▶ **Work to be completed**
Copy down the records word for word, beginning with the line that contains "The width and height of the screenshot is (1095, 585)." and continuing through the end of the records. Leave the pictures out of your answer.
--- Stored data ---
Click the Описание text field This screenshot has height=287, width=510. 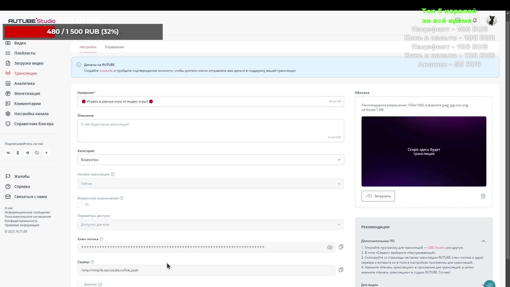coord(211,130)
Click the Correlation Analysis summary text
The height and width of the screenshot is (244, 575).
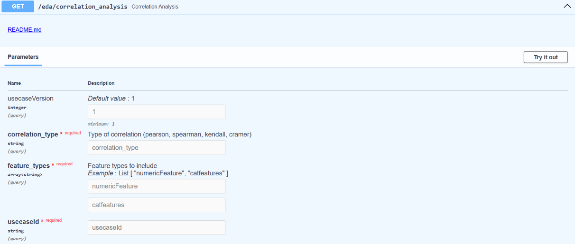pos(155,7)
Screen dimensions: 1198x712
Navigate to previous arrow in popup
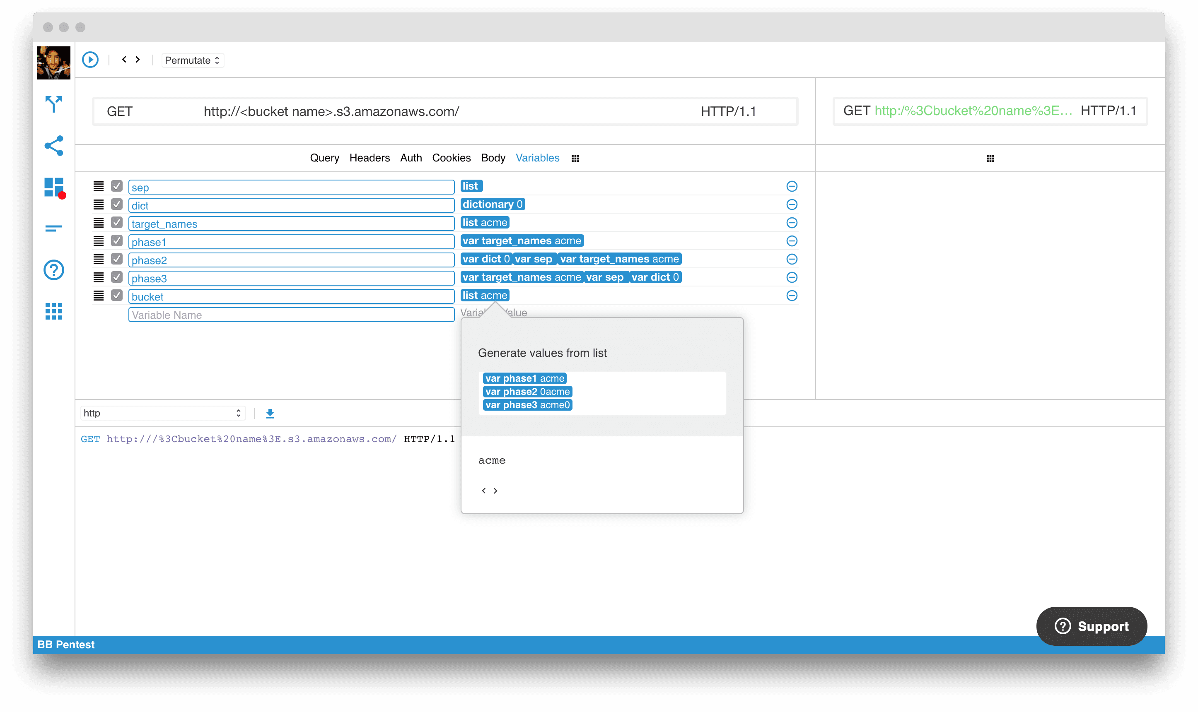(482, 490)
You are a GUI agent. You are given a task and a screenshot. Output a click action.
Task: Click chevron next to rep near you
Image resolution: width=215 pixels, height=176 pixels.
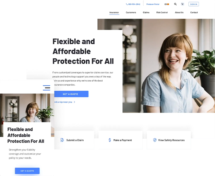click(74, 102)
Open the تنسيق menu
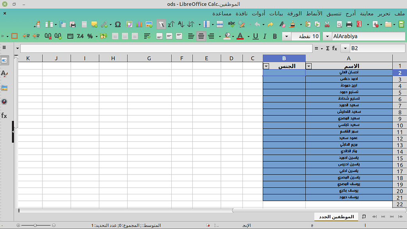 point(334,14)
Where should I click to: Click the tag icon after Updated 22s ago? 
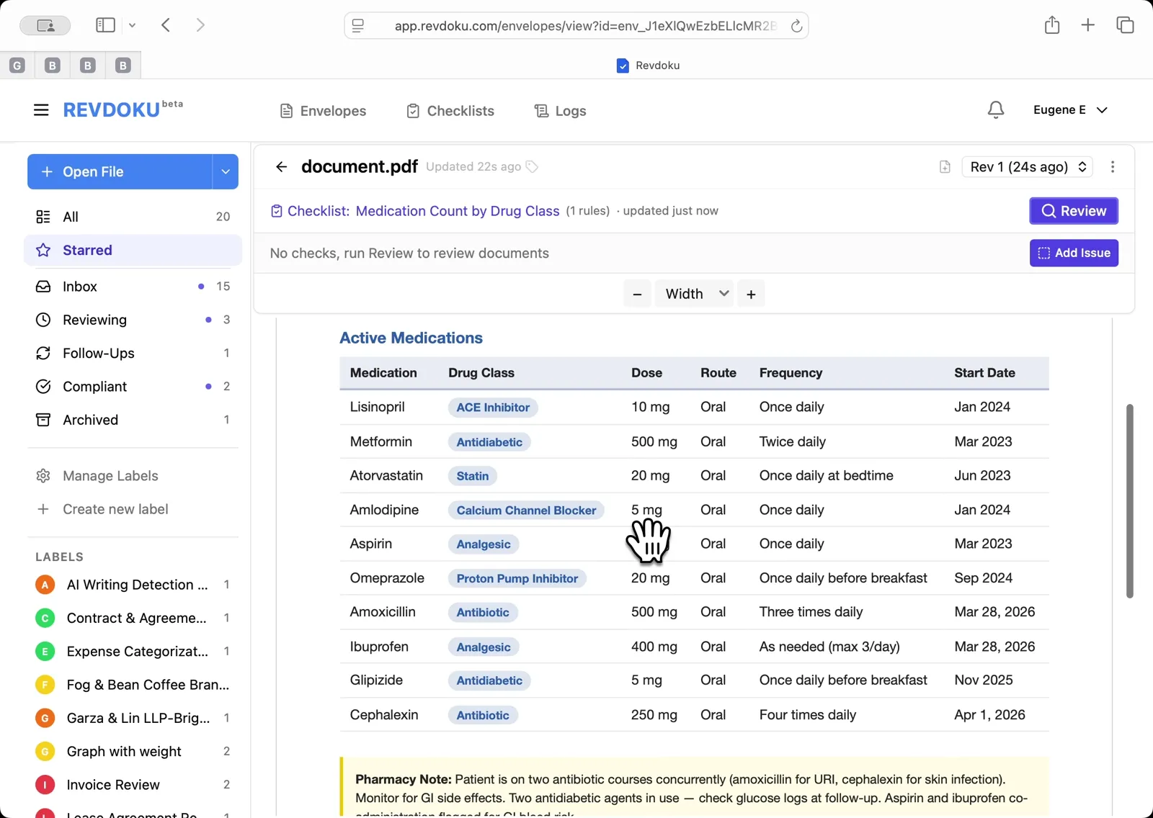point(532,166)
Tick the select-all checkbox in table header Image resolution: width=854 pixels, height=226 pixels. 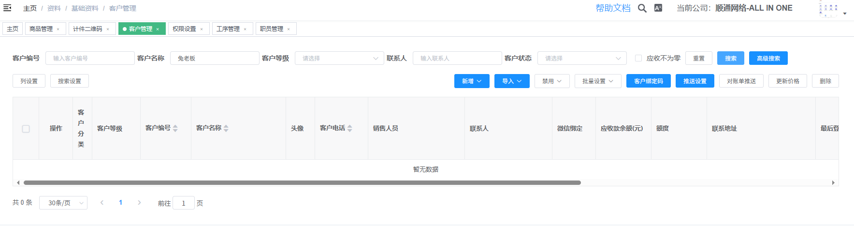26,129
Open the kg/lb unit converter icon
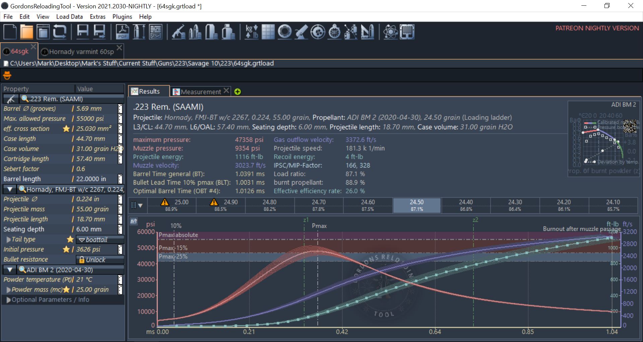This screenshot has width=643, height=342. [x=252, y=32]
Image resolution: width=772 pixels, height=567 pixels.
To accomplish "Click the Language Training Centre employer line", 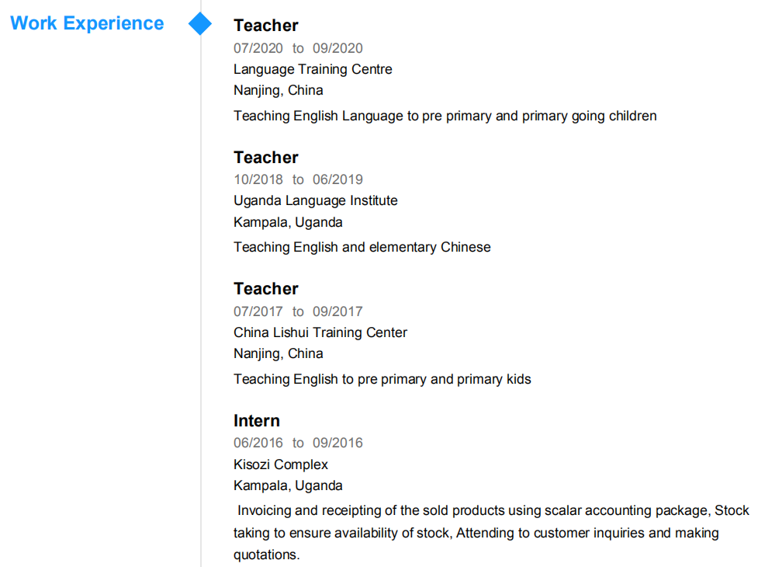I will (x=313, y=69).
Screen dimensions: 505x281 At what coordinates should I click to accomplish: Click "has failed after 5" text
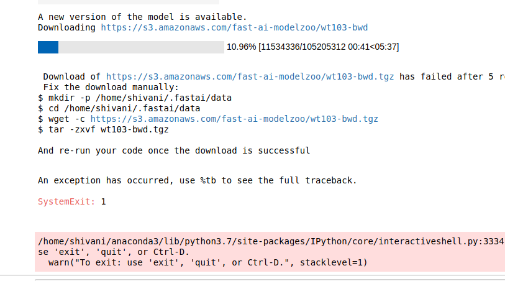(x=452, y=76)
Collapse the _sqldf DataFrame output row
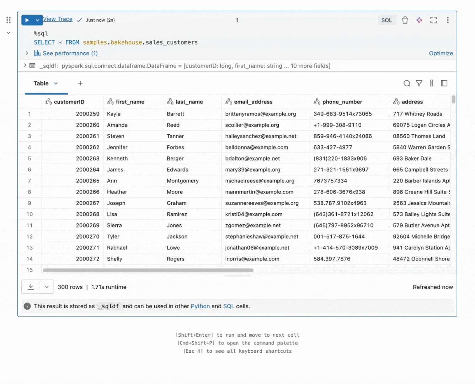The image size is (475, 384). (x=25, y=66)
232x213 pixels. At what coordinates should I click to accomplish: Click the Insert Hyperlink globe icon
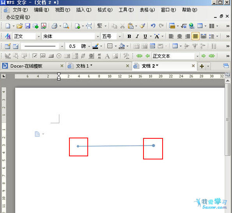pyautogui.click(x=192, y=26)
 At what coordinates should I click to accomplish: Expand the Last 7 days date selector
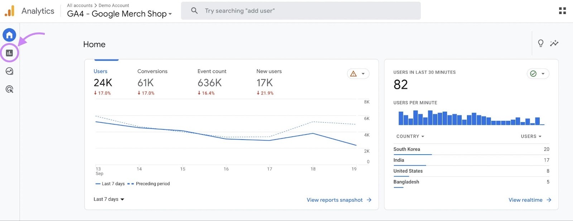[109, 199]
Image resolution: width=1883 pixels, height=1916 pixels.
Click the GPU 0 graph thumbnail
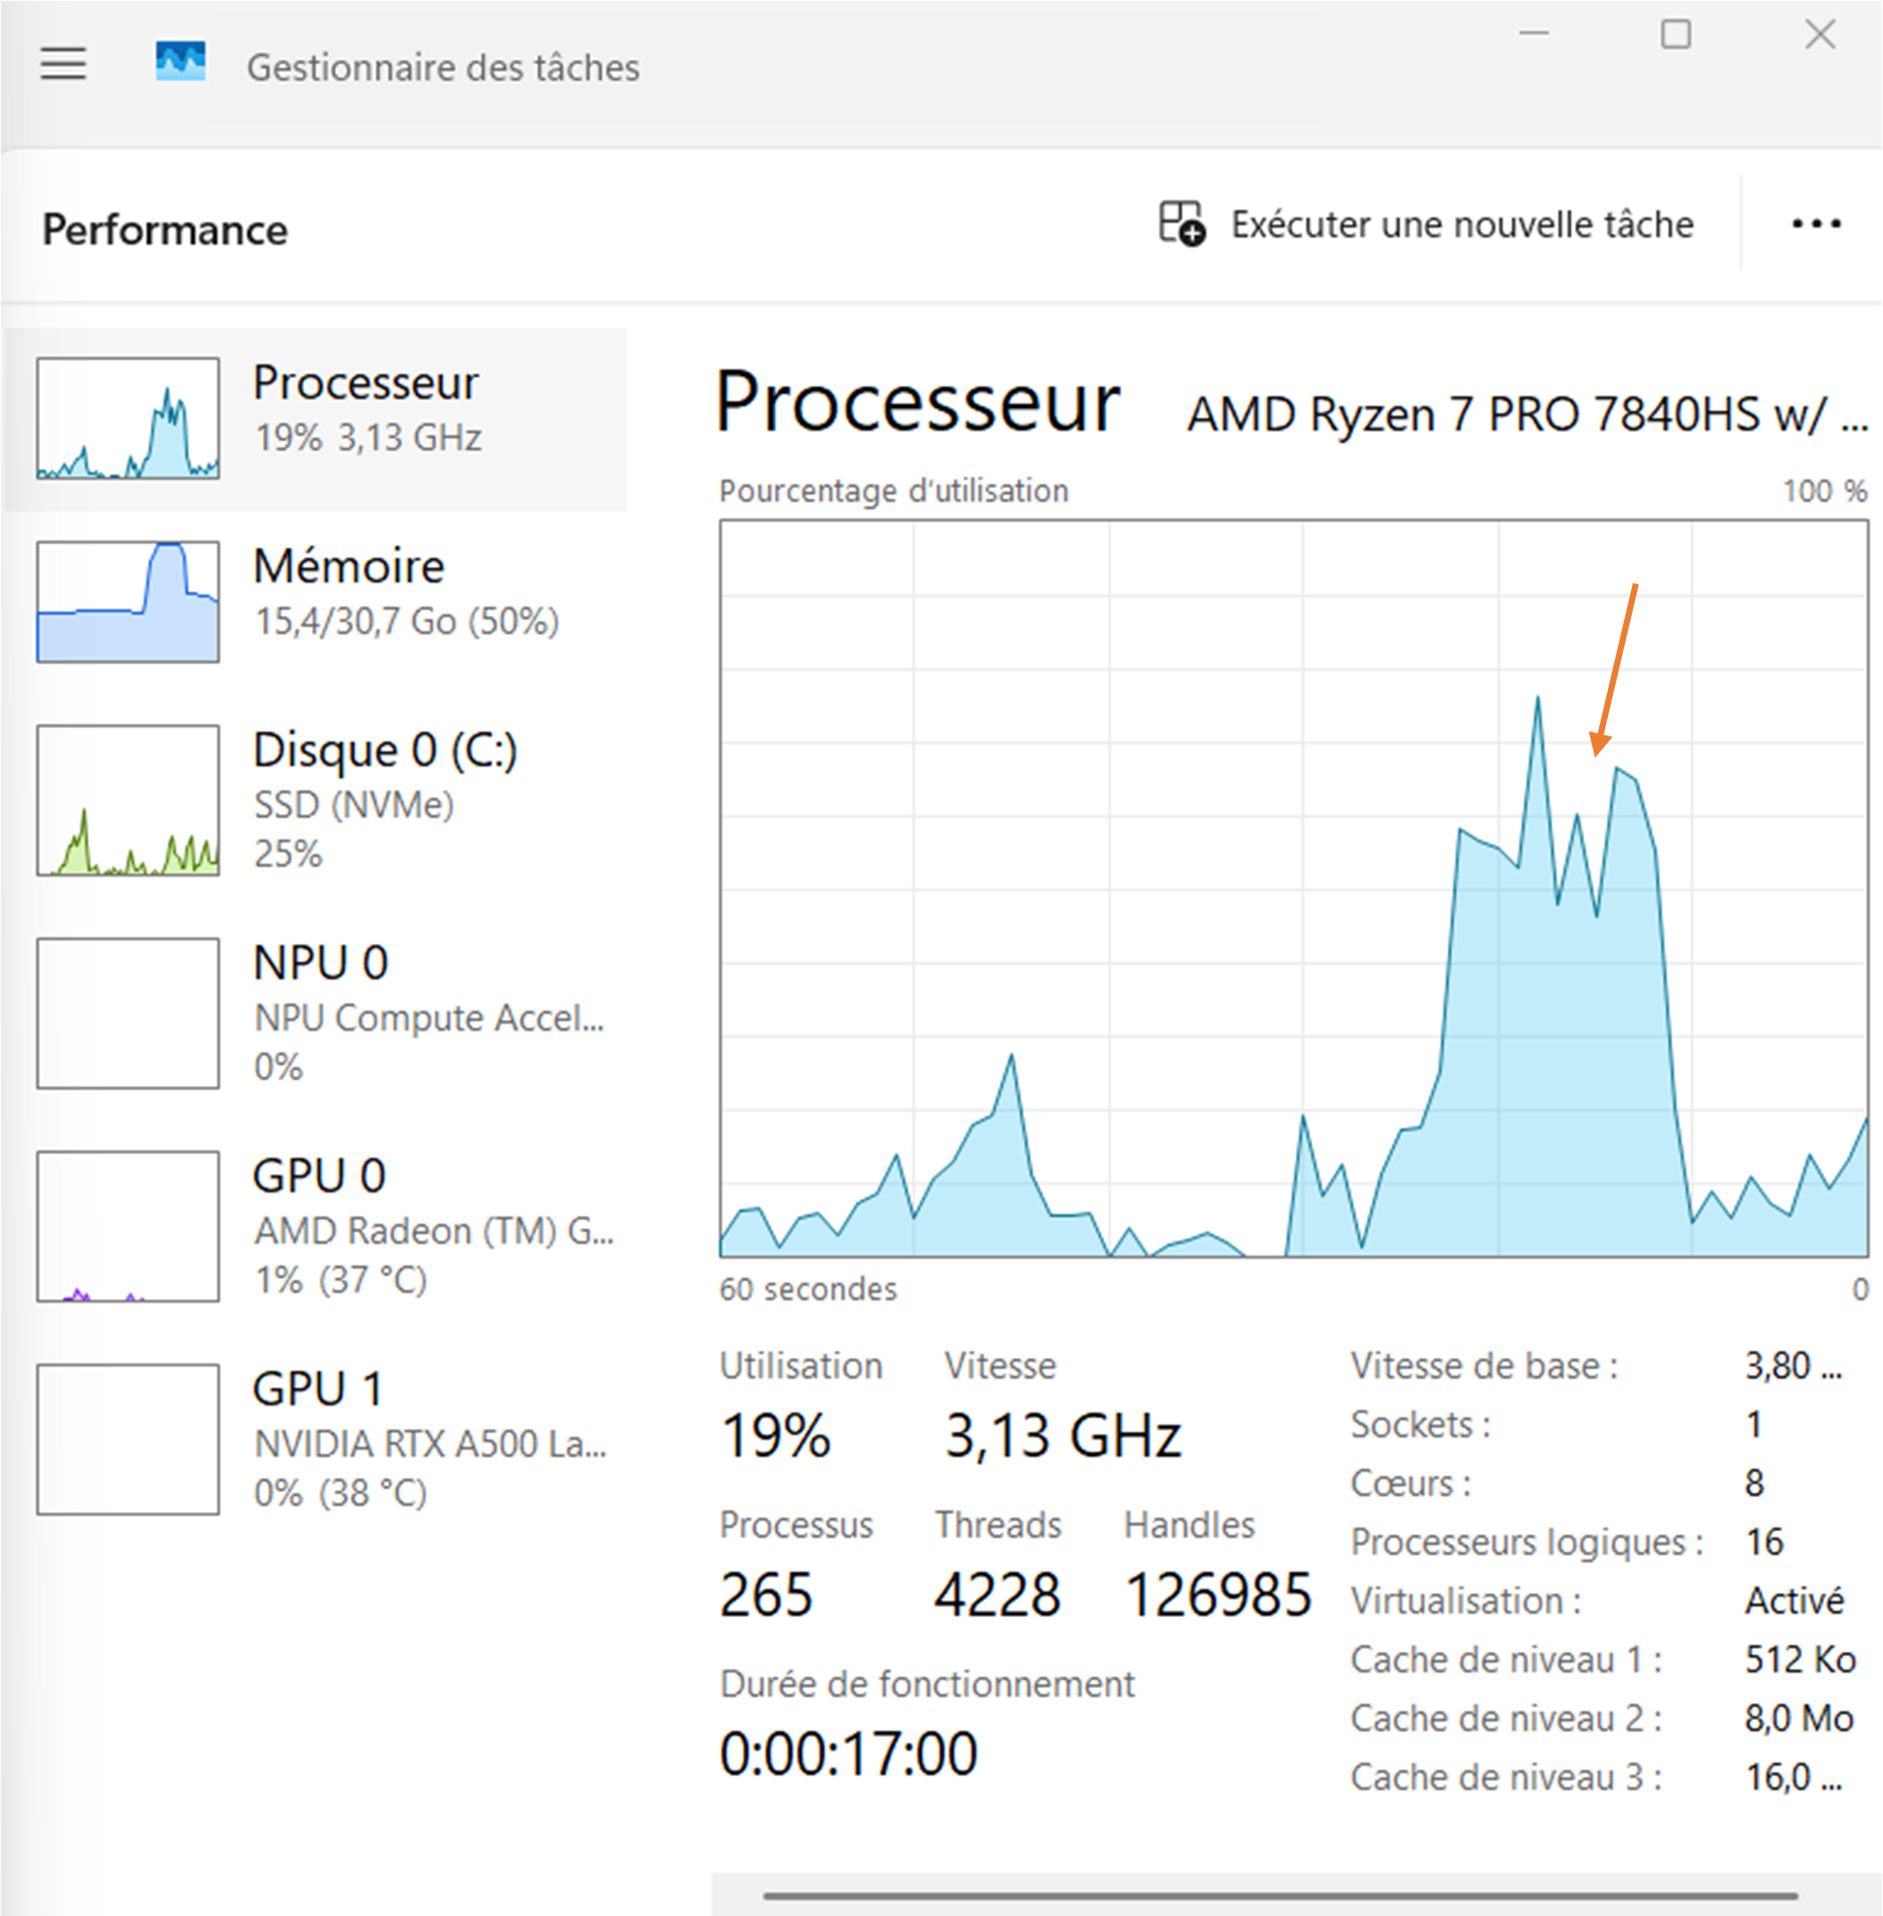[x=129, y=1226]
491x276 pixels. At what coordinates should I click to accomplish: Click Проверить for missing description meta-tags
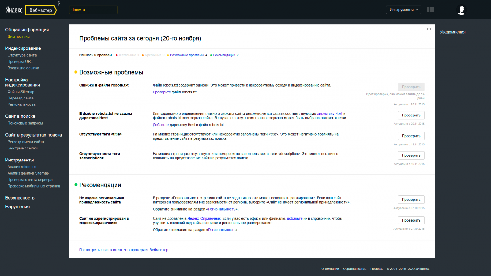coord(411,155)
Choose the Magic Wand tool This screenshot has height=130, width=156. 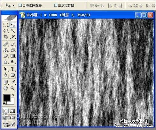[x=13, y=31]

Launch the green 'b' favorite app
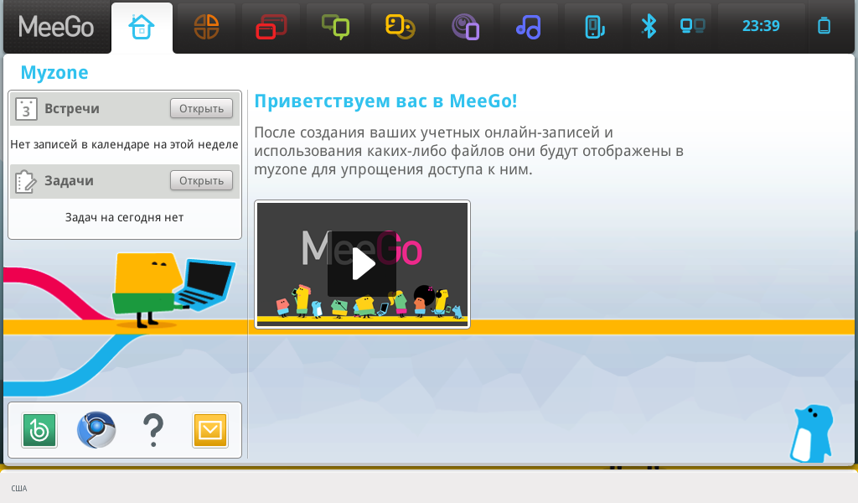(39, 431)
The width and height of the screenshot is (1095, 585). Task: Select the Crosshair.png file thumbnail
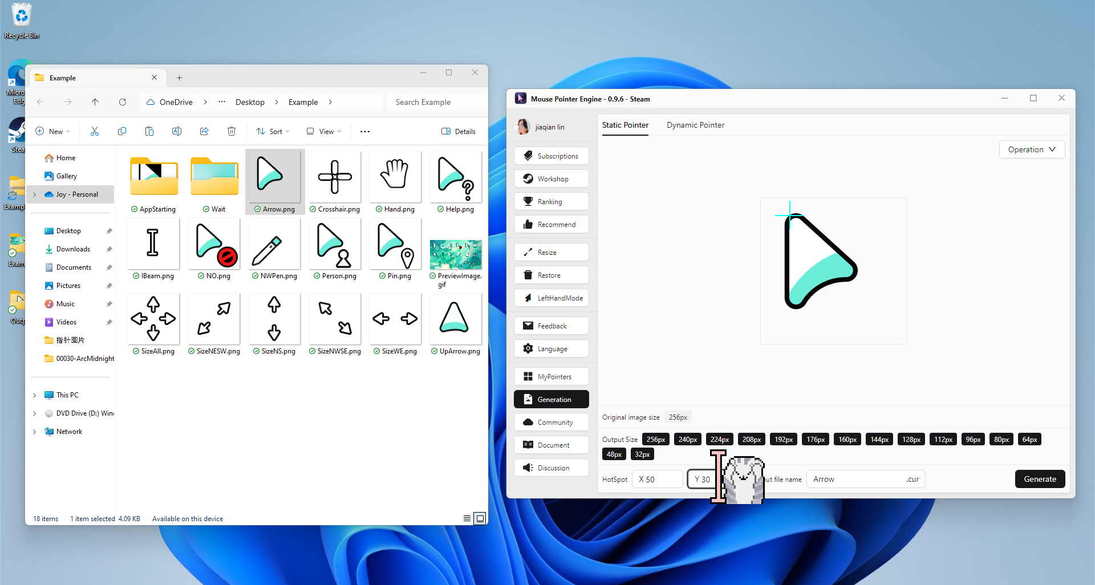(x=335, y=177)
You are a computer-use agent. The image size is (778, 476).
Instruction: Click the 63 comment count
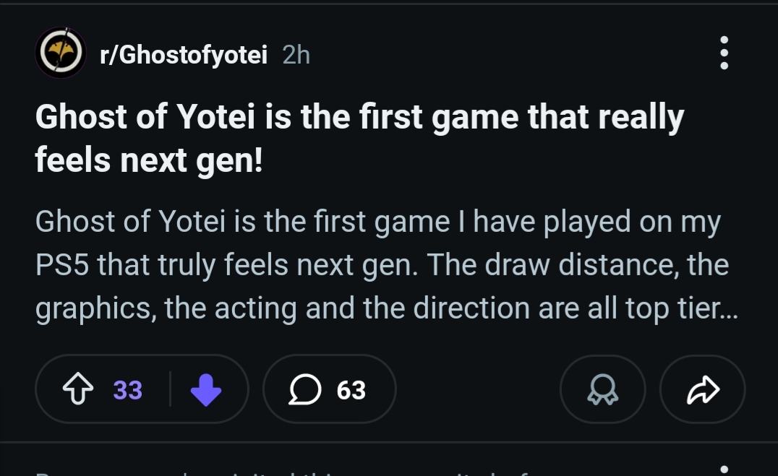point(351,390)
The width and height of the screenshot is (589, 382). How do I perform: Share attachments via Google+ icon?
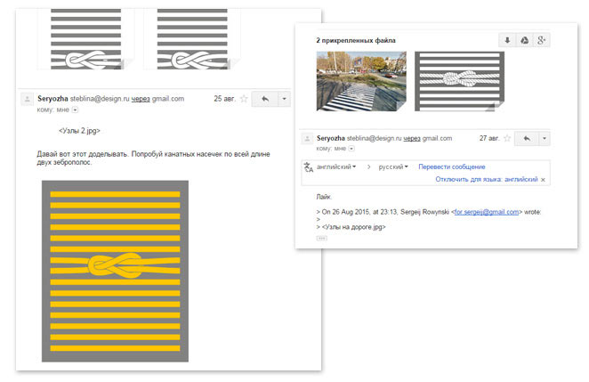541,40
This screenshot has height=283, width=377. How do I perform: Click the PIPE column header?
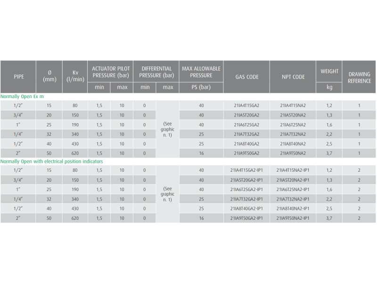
---
▶ **Response to this exercise**
The width and height of the screenshot is (1095, 585). Task: Select the Crosshair.png file thumbnail
(x=335, y=177)
You are a computer-use agent. The image size is (778, 476).
Instruction: Click the 63 comment count
point(351,390)
The width and height of the screenshot is (589, 382). How do I perform: Share attachments via Google+ icon?
541,40
This screenshot has height=283, width=377. How do I perform: Click the PIPE column header?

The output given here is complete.